--- Instructions for the task ---
Only the lines from the one containing "[Herramientas de accesibilidad] (161, 13)" through the end of the listing below are to be reproduced, exactly as they stand.

--- Records ---
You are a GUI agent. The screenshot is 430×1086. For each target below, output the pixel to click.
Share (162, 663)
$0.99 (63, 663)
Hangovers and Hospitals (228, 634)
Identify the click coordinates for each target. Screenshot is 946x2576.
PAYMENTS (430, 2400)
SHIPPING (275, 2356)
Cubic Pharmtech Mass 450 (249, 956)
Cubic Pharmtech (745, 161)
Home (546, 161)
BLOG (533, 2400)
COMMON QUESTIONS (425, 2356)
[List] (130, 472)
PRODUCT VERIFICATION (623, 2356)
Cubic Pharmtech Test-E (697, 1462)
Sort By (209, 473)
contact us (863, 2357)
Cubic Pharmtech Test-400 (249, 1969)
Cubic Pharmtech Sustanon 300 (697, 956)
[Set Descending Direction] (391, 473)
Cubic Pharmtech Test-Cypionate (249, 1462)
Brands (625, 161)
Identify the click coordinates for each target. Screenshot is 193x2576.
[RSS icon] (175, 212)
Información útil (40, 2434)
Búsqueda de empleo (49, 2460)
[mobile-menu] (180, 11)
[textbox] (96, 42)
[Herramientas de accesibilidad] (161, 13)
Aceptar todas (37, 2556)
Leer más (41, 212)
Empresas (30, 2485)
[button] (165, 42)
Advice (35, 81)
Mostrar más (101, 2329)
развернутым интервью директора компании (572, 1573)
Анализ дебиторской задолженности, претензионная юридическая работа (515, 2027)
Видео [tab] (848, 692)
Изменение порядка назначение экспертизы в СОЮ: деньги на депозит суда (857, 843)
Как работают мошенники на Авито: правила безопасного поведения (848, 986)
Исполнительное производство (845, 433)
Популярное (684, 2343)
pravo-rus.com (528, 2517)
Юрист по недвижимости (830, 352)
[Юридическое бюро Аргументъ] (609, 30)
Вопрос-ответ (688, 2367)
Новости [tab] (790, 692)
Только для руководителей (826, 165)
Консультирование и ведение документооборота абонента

--- Result of this task ---
[Herramientas de accesibilidad] (161, 13)
Aceptar todas (37, 2556)
Leer más (41, 212)
Empresas (30, 2485)
[button] (165, 42)
Advice (35, 81)
Mostrar más (101, 2329)
развернутым интервью директора компании (572, 1573)
Анализ дебиторской задолженности, претензионная юридическая работа (515, 2027)
Видео [tab] (848, 692)
Изменение порядка назначение экспертизы в СОЮ: деньги на депозит суда (857, 843)
Как работают мошенники на Авито: правила безопасного поведения (848, 986)
Исполнительное производство (845, 433)
Популярное (684, 2343)
pravo-rus.com (528, 2517)
Юрист по недвижимости (830, 352)
[Юридическое бюро Аргументъ] (609, 30)
Вопрос-ответ (688, 2367)
Новости [tab] (790, 692)
Только для руководителей (826, 165)
Консультирование и ведение документооборота абонента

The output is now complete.